Let Your Man Drive Your RelationshipLet Him Drive!

That’s right, let him drive. Allow him to be the man in the relationship. Too many women just don’t know how to do that.

And it drives us nuts.

It’s emasculating.

The other day a friend of mine called me up.

He was with his wife.

They were playing softball with their daughter.

He was trying to teach his daughter how to play.

His wife undercut him.

She said “No, bat like this” and “you should do this”. Meanwhile, her husband is a former professional baseball player!

That’s his sport. He was trying to teach her to glide through and make contact.

His wife was trying to teach her daughter to swing. Then she said “Look at the way the other girl is hitting, just swinging the bat. Swing at the ball”.

He looked at her and said “I got this covered”.

She didn’t understand but in that moment she turned him off sexually and emotionally. I’d say for a good week, maybe two.

She emasculated him. She didn’t let him drive. She didn’t allow him to be the man with his daughter.

I know a lot of you are thinking right now as a woman, “But she was trying to help”.

She was trying to help but she didn’t understand how that little interaction emasculated her man.

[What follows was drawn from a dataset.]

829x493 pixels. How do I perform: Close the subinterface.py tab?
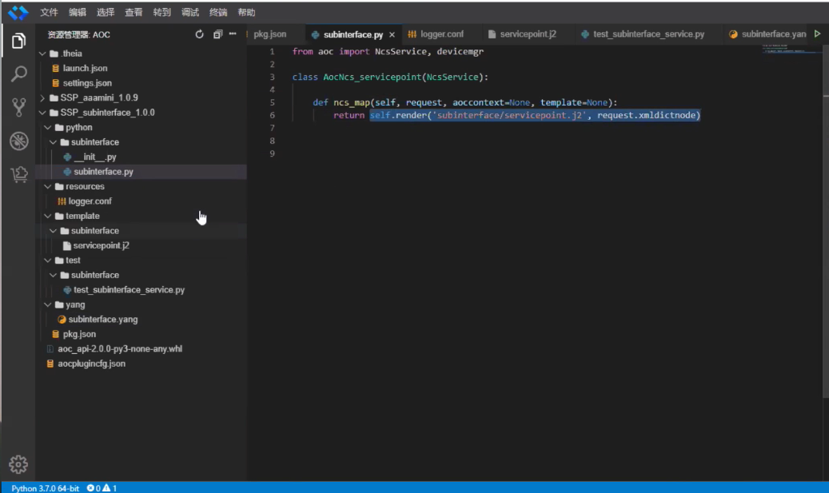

He allows her to mother their daughter the way she needs. He doesn’t criticize her. He was just trying to be the dad, trying to drive the car at that moment. And that is such a powerful, emasculating moment for a man.

It’s amazing how many women do this on a regular basis.

It can come out on a date too. Maybe a first date. If you make more money and you think you are being nice and pick up the check.

Guys need to pay. Men (real men) need to feel like they are providing in that moment. It doesn’t matter if he knows you make more than he does

You can’t do this to a man.

It’s important when you communicate with a man. You need to think and watch his reactions. Watch him. Is he going to his cave, does he look at you with disappointment at that moment. To you it may not seem like anything, you may be thinking to yourself that you were just being nice, you were participating, you were being part of what being a couple is all about. But in reality you probably do that a lot. And you’re not allowing him to be the man.

So look at your behaviors when you’re in relationships, look at these moments. How does your man react. Does he pull back, does he get quiet?.

Because usually a man at this moment will get very, very quiet. He’ll probably walk away. He’ll stop whatever he was doing. The smile will disappear from his face.

Don’t emasculate him. Allow him to drive that car because when you do this, you are empowering him as a man. He in turn, will feel better about himself and your relationship.

So the next time you’re in this mode, check him out. Watch him retreat. He doesn’t want to go to that cave but he’s going there because it’s safe and secure.

Let me tell you something, what goes through his head. He’ll go back to every single moment you’ve acted that way. He’ll feel frustrated; he’ll feel angry. He’ll feel cortisol release inside his body as a reaction to the stress. He’ll get really pissed off, and say something to you. But it won’t be clear, because we’re not the best communicators in situations like that.

And he’ll be a little testy. You, in turn, will go into probably defense mode, and you’ll say, “I was just trying to help”. But you’re not looking at the bigger picture. You’re not looking at that moment that you chopped off his balls in front of his kid.

So watch if a man reacts a certain way. Take a step back. You’re compassionate, you’re loving, you’re warm, you understand things. Take a step back and ask yourself, “Wow, did I say something that might have offended him? “Did I undercut him? “Did I let him drive ”?

Remember, he’s a man and needs to feel like one. The man you want him to be.

You’re going to find this very simple little trick, technique, whatever you want to call it, is going to help you understand men better and have a better relationship.